For this generation of contemporary Westerners, is there is a fascination in watching people, even rich lords and ladies, sit and speak as they dine together rather than eat on couches in sweat pants in front of the television each evening? Amid Facebook and Twitter, do cocooned Westerners miss things like attending clubs, socials, and community councils? In an age when most Americans cannot name their great-grandparents, is the public curious about a lost age when one measured his worth in terms of not dishonoring his ancestors and ensuring that whatever he inherited he added to rather than consumed?…

Westerners may not like the politics of Downtown Abbey or the social structure and assumptions it represents, but they seem to appreciate the order, civility, manners, and beauty that it celebrates and which seek to mitigate the coarseness of our everyday existence. They miss something in their supposedly rich material and egalitarian lives that is weekly rediscovered vicariously inside Downton Abbey. In place of a vulgar buffoon like Miley Cyrus gyrating on stage half-naked as she dumbs down culture to its lowest common denominator, or a crude and talentless Kanye West crashing another award ceremony to whine about his latest ism, Westerners still like to escape on Sunday nights to the fair-play and civilized behavior of a plodding Lord or Lady Grantham and their politically-incorrect hierarchy.

Full disclosure: I’ve not watched either Downtown Abbey or American Sniper.  But I think Mr. Hanson may be on to something.  Social norms and stability can be buttressed in one of two ways: by a large-scale acceptance and internalization of them on an individual level (producing self-discipline and restraint), or by external forcing of compliance.  For generations there has been an increasing flood of criticism and a tearing down of “traditional, bourgeoisie morality,” in favor of an anarchistic, non-judgmental, “all-paths-are-valid” approach.  Is is any wonder our streets and institutions are becoming battlegrounds and many of our young believe that anything goes?  Is it any wonder that an escape from that result, however artificial and fleeting, is welcomed?

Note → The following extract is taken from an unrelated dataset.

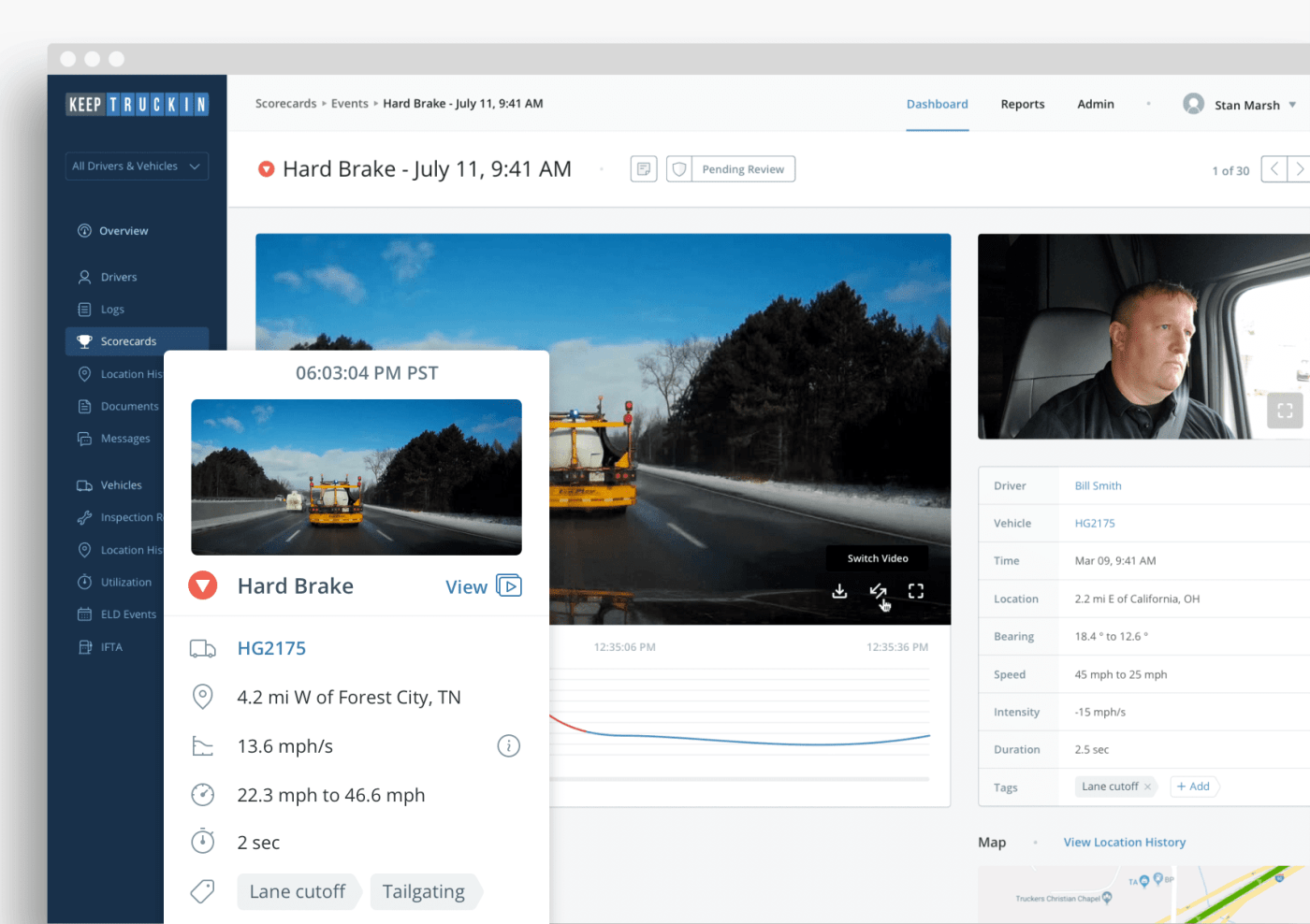
Task: Open the event notes icon next to title
Action: click(x=644, y=168)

“And all the time — such is the tragi-comedy of our situation — we continue to clamour for those very qualities we are rendering impossible. You can hardly open a periodical without coming across the statement that what our civilization needs is more ‘drive’, or dynamism, or self-sacrifice, or ‘creativity’. In a sort of ghastly simplicity we remove the organ and demand the function. We make men without chests and expect of them virtue and enterprise. We laugh at honour and are shocked to find traitors in our midst. We castrate and bid the geldings be fruitful.”

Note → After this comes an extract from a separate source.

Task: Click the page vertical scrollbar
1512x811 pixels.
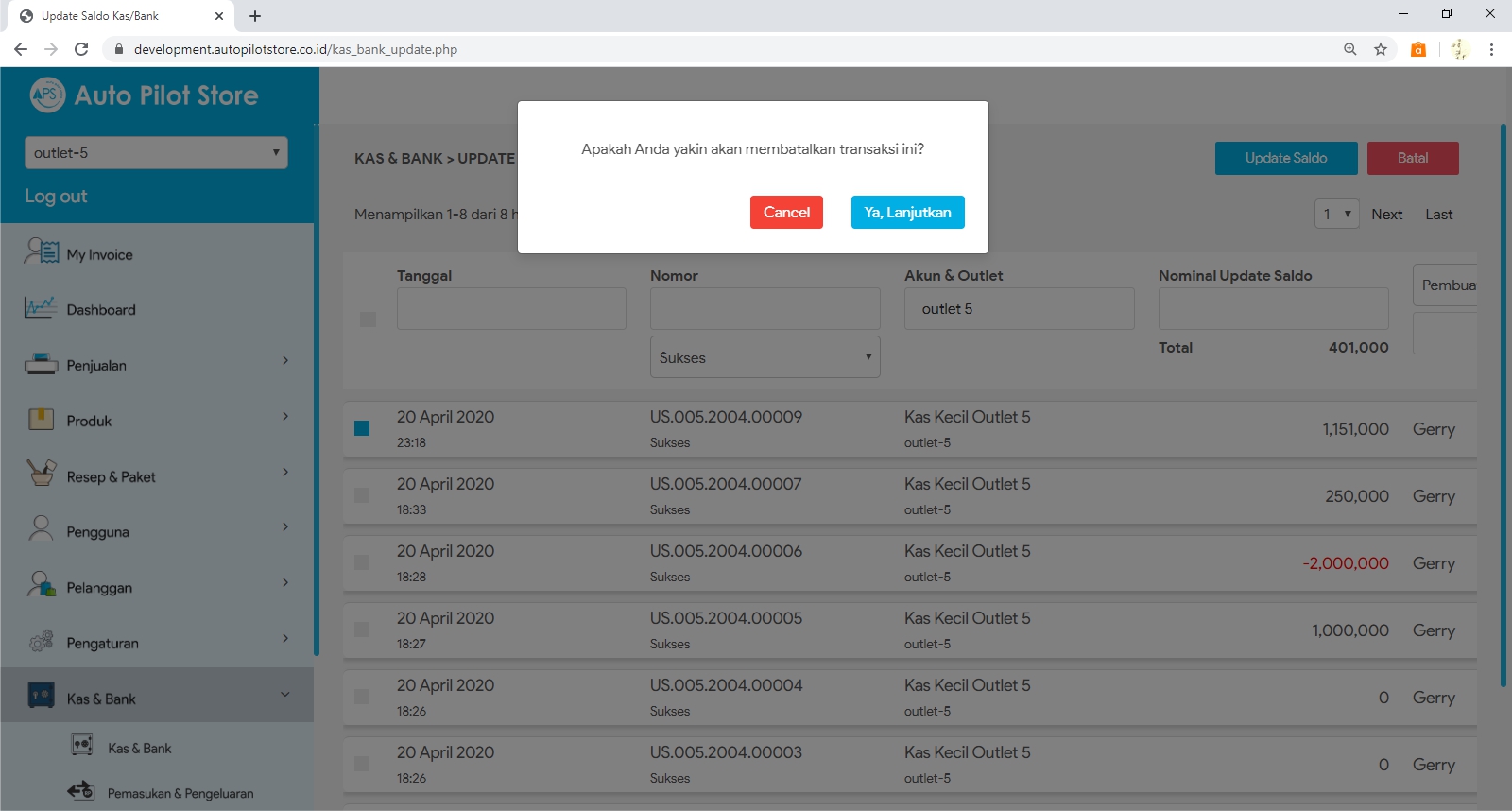Action: [1503, 406]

— C. S. Lewis, The Abolition of Man, 1943

The so-called “Culture Wars” are no less epic a struggle simply because they are waged off the battlefield. Sadly, Western Civilization lost the opening rounds, and there will literally be hell to pay for our lack of watchfulness.  All is not lost, however.  There is still an insurgency of those who believe in the Christian worldview and in the foundations that once were.  Instead of simply watching TV, what we need to be doing is reversing Lewis’ observations.  We need to be making men with chests — men of virtue and enterprise.  We need to be extolling honor, and conversely, shunning and shaming those who display a lack of it.  Peer pressure, in the form of political correctness, has silenced many.  But that sword cuts multiple ways.  Instead of wagging our tongues at Miley Cyrus, we need simply to ignore her and those like her.  At most, they deserve a pitied glance and a shake of the head as we walk by the train wrecks they represent.  But as the saying goes online: “don’t feed the trolls.”  Starve them of attention; cast them out of the polite, self-disciplined circles of civility we can rebuild.

Will we be accused of elitism?  Of judgmentalism?  Naturally.  But as Hanson’s observation shows, perhaps some people are finally waking up to the fact that tearing down those who honor God and seek to be the best they can in whatever their circumstances, so that those who wallow in the slop don’t have to feel bad about their choices, wasn’t such a good idea after all.